Identification of Phytoplankton from Fresh Water and Growth Optimization in Potent Algae by Response Surface Methodology for Enhanced Biomass Production
Published in Smart Science, 2020
Santhosh Sigamani, Mohammed Habeeb Ahmed, Hemalatha Natarajan, Dhandapani Ramamurthy
To 50 ml of 2.0 % sodium carbonate 50 ml of 0.1 N sodium hydroxide was added which is Solution a, 10 ml of 1.5 % CuSO4 solution was added to 10 ml of 2.3 % tartarate solution regarded as Solution b. The reagent was mixed by adding 2.0 ml of solution b with 100 ml of solution a. A freshly prepared folin-ciocalteau reagent solution was prepared by adding double the volume of water (2:1) ratio. Different dilutions of BSA were prepared by mixing stock BSA solution (1.0 mg/ml) and water in the test tube. The BSA was prepared at various concentrations ranging from 0.05 to 1.0 mg/ml. From these dilutions, 0.2 ml of protein solution was added to different test tubes and 2.0 ml of alkaline copper sulfate reagent was added (analytical reagent) and mixed well.
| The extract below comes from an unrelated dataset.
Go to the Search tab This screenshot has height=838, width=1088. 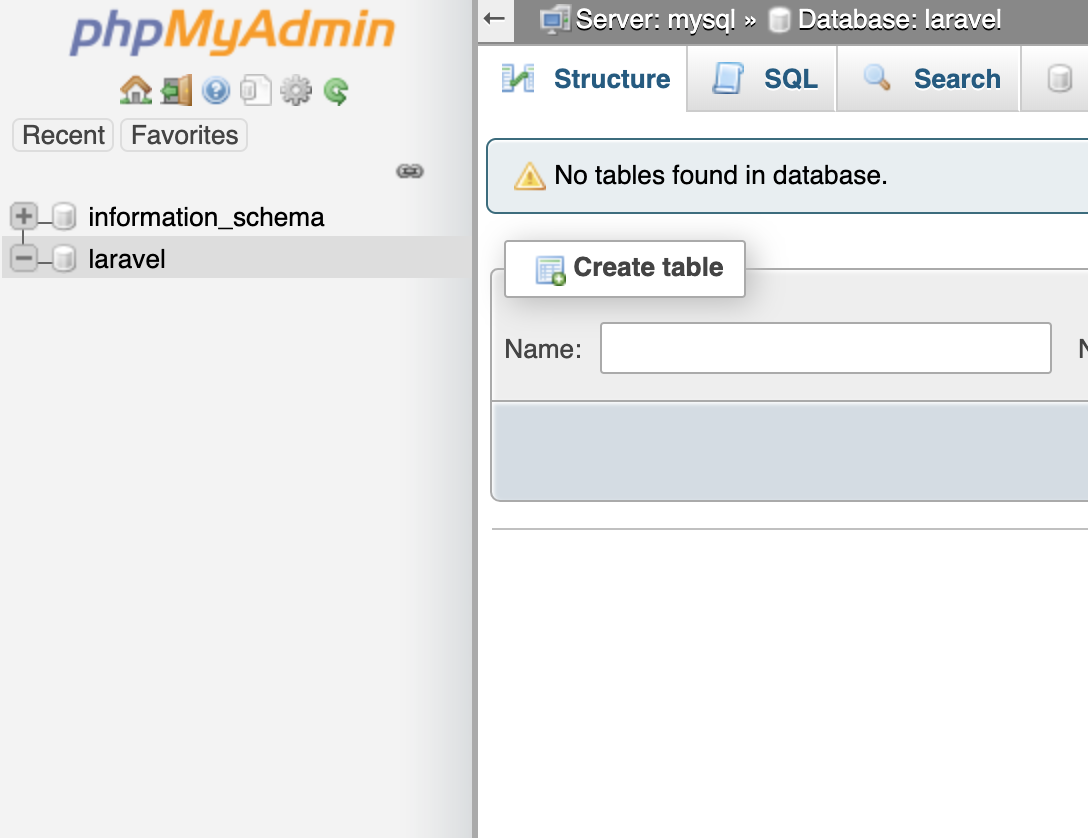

This solution was incubated at room temperature for 10 mins. Upon incubation 0.2 ml of folin’s phenol reagent was added to each tube, agitated and incubated for 30 min. The spectrophotometer was set to auto zero with blank and optical density (OD) was measured at 660 nm. The standard calibration curve was plotted for protein concentration and OD value of unknown samples was recorded [18].